EXTRAIT PRÉSENTÉ
------------------------------------------------------------------------

Sous couleur de perquisitions, des bandes de soldats armés jusqu’aux dents se mirent à entrer dans les maisons et dans les propriétés des riches, pour s’assurer qu’il n’y avait ni armes ni munitions cachées. Ils se faisaient livrer toutes les clefs et ouvraient les meubles pour y prendre tout l’argent possible… dont ils donnaient un reçu revêtu de quelque vague signature. Les propriétaires faisaient-ils des difficultés pour laisser fouiller leurs maisons, ils les tuaient. Ne pouvant emmener le bétail, et plutôt que d’en faire profiter des gens manquant réellement de tout, ils regorgeaient. Un jour, perquisitionnant dans la propriété d’Yvanoff Loutzévine, maréchal de noblesse de Proscouroff, ils trouvèrent un haras de quatre-vingts chevaux de pur-sang. Comme il eût été trop long de les tuer les uns après les autres, ils imaginèrent de tirer sur eux à coups de mitrailleuses… pour aller plus vite.

------------------------------------------------------------------------

DONNÉES À ANALYSER
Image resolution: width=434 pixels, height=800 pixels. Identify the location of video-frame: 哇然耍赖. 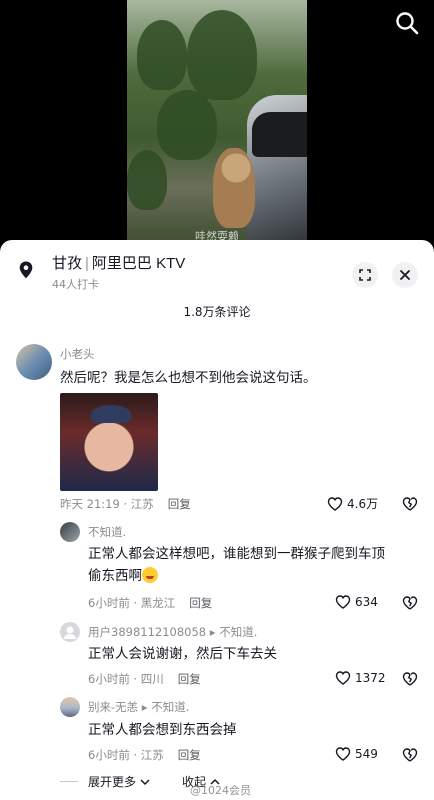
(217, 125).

------------------------------------------------------------------------

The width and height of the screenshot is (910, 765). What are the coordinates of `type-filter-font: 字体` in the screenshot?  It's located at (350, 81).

------------------------------------------------------------------------

VOTRE OBJECTIF
Relevez, dans l'extrait présenté, tous les termes qui désignent des armes ou des munitions.

RÉPONSE ATTENDUE
armes, munitions, mitrailleuses